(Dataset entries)
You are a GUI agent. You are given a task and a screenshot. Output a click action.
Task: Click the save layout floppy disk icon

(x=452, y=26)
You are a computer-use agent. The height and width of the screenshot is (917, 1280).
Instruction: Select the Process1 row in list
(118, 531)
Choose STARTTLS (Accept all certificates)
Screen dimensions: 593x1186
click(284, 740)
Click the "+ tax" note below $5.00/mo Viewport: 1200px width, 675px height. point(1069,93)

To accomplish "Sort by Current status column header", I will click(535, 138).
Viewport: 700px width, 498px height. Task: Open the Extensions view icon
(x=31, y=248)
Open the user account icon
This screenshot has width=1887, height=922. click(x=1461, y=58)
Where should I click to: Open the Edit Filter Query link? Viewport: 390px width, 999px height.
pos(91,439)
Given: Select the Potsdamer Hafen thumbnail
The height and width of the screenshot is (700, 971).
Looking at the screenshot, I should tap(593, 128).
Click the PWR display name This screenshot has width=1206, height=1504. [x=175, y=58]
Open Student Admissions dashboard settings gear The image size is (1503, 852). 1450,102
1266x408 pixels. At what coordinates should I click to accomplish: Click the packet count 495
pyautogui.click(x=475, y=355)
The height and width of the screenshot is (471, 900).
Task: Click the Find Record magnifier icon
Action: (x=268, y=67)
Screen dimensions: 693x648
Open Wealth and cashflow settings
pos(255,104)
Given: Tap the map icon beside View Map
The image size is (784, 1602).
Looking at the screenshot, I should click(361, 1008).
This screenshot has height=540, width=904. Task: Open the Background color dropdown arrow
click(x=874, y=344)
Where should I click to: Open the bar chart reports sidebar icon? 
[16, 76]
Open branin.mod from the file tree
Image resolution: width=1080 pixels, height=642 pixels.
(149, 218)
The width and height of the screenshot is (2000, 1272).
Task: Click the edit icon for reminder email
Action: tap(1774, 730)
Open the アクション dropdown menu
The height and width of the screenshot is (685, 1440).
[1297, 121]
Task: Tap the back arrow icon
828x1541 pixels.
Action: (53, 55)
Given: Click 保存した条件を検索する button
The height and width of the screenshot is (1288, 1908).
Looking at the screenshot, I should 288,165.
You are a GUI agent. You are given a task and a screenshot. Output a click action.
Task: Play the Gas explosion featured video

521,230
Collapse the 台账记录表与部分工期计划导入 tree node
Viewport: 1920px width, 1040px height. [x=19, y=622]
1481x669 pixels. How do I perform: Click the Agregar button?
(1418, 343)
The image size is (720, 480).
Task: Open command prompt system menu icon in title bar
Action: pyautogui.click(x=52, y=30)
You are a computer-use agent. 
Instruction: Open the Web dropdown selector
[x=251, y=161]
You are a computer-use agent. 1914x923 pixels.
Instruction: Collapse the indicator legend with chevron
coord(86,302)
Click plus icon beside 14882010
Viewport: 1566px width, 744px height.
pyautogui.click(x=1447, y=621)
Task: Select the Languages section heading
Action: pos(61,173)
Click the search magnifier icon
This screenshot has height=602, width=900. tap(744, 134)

WORK REQUEST: Print, exactly as they appear above, the lines running from the one with "Instruction: Open the Web dropdown selector" through the final line.

FINISHED TASK:
Instruction: Open the Web dropdown selector
[x=251, y=161]
You are a computer-use agent. 1914x923 pixels.
Instruction: Collapse the indicator legend with chevron
coord(86,302)
Click plus icon beside 14882010
Viewport: 1566px width, 744px height.
pyautogui.click(x=1447, y=621)
Task: Select the Languages section heading
Action: pos(61,173)
Click the search magnifier icon
This screenshot has height=602, width=900. tap(744, 134)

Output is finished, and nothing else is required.